No caso do Tottenham, a instabilidade parece ter-se tornado regra. Mudanças constantes de treinadores (como referi a meio da época a corda no pescoço de Thomas Frank), apostas falhadas no mercado e uma perda progressiva de identidade. Será que o clube nunca recuperou verdadeiramente da saída de figuras-chave dos últimos anos? Ou terá sido uma gestão desportiva errática que minou qualquer hipótese de continuidade? É lógico que a saída de Harry Kane foi talvez o ponto de rutura mais evidente. Durante anos, foi o rosto, o capitão e a principal referência ofensiva. Mas também o adeus a outros jogadores de elite pode ajudar a perceber a queda astronómica deste clube histórico (e de Champions League).
O West Ham levanta outra questão interessante. Depois do sucesso europeu, a conquista da UEFA Europa Conference League em 2023, será que terá havido uma espécie de “ressaca competitiva”? A exigência aumentou, mas a profundidade do plantel não acompanhou essa ambição. Ou estaremos perante um caso clássico de ciclo que terminou sem que o clube tenha percebido o momento certo para se reinventar?
Já o Wolves parece preso entre dois mundos: nem a equipa sólida de outros tempos, nem um projeto renovado com rumo claro. A dependência de determinados perfis de jogadores, como Rúben Neves, que foi durante anos o cérebro da equipa, e cuja saída deixou um vazio difícil de preencher. Há, por isso, um problema evidente de construção de plantel. O Wolves entrou na época com lacunas claras no meio-campo, precisamente na zona onde outrora mandava, e não as conseguiu resolver. Depois há ainda um segundo fator, menos evidente, mas igualmente determinante, que pode ser chamado de “fim do “modelo Wolves” “. Durante anos, o clube beneficiou de uma ligação muito forte ao mercado português e a uma rede de scouting muito específica. Jogadores chegavam com perfil definido, encaixavam rapidamente e elevavam o nível competitivo. Mas esse modelo começou a esgotar-se.
E o Burnley, talvez o caso mais paradigmático da dureza desta liga. Um clube que tentou modernizar-se, mudar o seu estilo, mas que com isso perdeu aquilo que o tornava distintivo.

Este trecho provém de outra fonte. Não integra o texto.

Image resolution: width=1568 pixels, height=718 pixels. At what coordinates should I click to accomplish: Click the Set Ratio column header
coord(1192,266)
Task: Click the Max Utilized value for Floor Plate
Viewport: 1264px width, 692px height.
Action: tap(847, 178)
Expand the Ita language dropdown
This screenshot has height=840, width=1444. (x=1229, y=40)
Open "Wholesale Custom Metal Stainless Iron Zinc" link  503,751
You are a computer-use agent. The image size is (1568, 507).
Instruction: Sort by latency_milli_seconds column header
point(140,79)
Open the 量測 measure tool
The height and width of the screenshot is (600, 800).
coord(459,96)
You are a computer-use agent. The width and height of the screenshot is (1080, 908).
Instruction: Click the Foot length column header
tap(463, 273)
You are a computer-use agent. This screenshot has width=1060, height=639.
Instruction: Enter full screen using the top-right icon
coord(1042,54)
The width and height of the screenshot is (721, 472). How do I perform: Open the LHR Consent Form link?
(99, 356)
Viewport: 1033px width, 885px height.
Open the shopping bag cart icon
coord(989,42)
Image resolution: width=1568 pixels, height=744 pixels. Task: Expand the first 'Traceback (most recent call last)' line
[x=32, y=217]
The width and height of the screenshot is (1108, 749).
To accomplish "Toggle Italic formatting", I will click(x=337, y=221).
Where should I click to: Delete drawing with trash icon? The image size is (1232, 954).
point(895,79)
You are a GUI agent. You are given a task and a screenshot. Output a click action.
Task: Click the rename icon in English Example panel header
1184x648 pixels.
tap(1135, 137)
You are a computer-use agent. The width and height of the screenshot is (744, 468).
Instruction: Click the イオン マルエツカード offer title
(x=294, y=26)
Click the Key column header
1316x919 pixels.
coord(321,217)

Vale a pena abandonar uma identidade forte em nome de uma ideia mais “atrativa” se isso significa perder competitividade imediata?


Todos estes clubes conheceram a glória de serem chamados “clubes de Premier”, mas a verdade é que esta época estão mais perto de conhecerem o reinado do Championship, do que voltarem a usar esse emblema. Mas calma, porque apesar de não ter referido o Notthingham Forest, não está totalmente livre do perigo (mesmo com a melhoria significativa de Vítor Pereira).
A verdade é que a Premier League sempre foi imprevisível, mas nunca foi tão exigente como agora. A distância entre o meio da tabela e a zona de descida é mínima, mas a qualidade média subiu drasticamente. Clubes tradicionalmente mais pequenos estão melhor organizados, mais bem treinados e com acesso a recursos que antes eram impensáveis.
Hoje, qualquer deslize prolongado pode ser fatal. No fundo, a luta pela manutenção destes clubes é também um aviso. No futebol moderno, ninguém está imune. Nem mesmo aqueles que, até há pouco tempo, pareciam demasiado grandes para cair.